Friends and family will be received Sunday, February 23rd at the J & J Spratt Funeral Home, 1612 Third Avenue, New Brighton from 2-5 P.M. Additional viewing will be held on Monday, February 24th from 10 a.m. until the time of service at 11 a.m.

Private entombment will be held in Sylvania Hills Memorial Park Mausoleum.

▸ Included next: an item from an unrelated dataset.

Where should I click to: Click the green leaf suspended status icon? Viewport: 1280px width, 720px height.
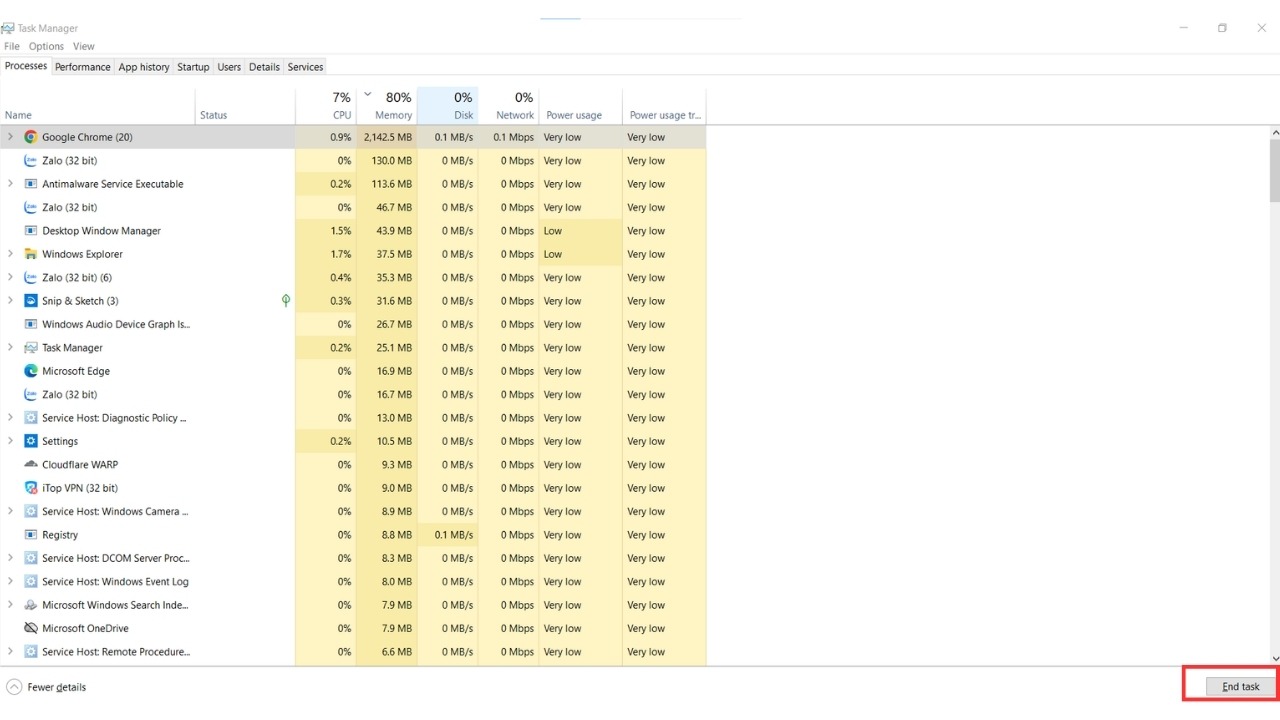(x=286, y=301)
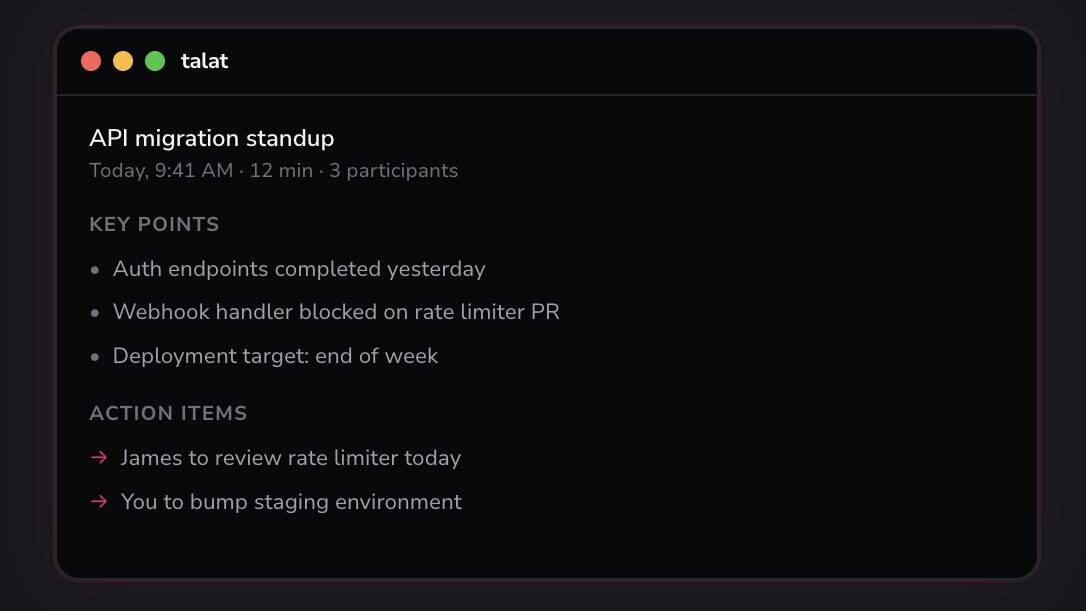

Joseph Robert Pollock III (1956-2025)

Joseph R. Pollock III, 69, a resident of Beaver, passed away at home on February 15th, 2025. He was born on January 8th, 1956, a son of Joseph R. Pollock Jr.  and Marjorie (Ewing) Pollock. He is survived by his children, Kelsey (Pollock) Rhea and Pierson Pollock, sister, Linda (Pollock) Antonini, brothers, Robert Pollock and Craig Pollock, grandchild, Victoria Rhea and a host of nieces and nephews. Joseph graduated from Farrell High School. He was a 1978 graduate from Clarion University with a degree in Business Administration and Management. He was a member of the Theta Xi Fraternity. He had a successful decades long career in banking marked with many years of community involvement. He retired from WesBanco. Joseph was a Christian who loved to golf, cheer on his beloved Pittsburgh sports team, and listen to classic crooners like Frank Sinatra.

Visitation will be held on Friday, February 21st, from 2-4 P.M. and 5-7 P.M. at Alvarez-Hahn Funeral Services and Cremation, LLC, 547 8th Street, Ambridge. A prayer service will be held at the funeral home on Friday, February 21st at 6:30 P.M.